Re: A non technical perspective on GNOME goals and future work



On 10.04.2001 14:05:59 Daniel Veillard wrote:
> 
> 
>   GNOME need to reach new users to sustain its growth, the goal
> is to get a large enough user base to be an interesting development
> platform for the ISV. There is a few directions we need to look at
> in order to expand to new users:
> 
>    - fix the internationalization (I18N) and localization (L10N)
>      problems. The first problem is a lack of good support in the
>      Gnome framework, unfortunately it is not a good use of
> resources
>      to try to patch the 1.X framework, the best we can do is get
>      2.0 rolled out as soon as possible and make sure through
> serious
>      testing that it actually works without problems.
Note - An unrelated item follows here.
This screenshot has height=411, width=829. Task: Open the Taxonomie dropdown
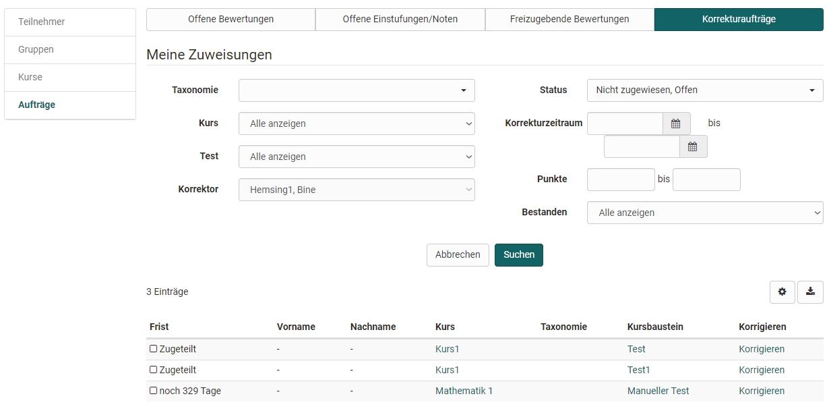357,90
One of the
>      unsolved problem in this area is having a set of decent fonts
> for
>      X-Window which covers the full Unicode set. The L10N work
>      has too sides, tools and people. Getting better tools seems a 
>      urgent problem, the current framework is sligthly broken, and
>      don't provide the effective diff informations to help the
>      translators do their job efficiently; looking at the KDE tools
>      seems a good idea. Getting more translators is a 2 step
> process,
>      first avoid loosing them by giving them time and tools to do
> their
>      work in a reasonable fashion and second grow the regional Gnome
>      communities, the idea of having a European and Asian GNOME
> foundations
>      is a first step to organize our project regionally.
> 
Yes, i18n is a seriouse problem. It's strange but GNOME 1.4 was out
with two main components totally broken in i18n stuff. GTK 1.2.9 was
unable to display and exchange through clipboard non-latin chars.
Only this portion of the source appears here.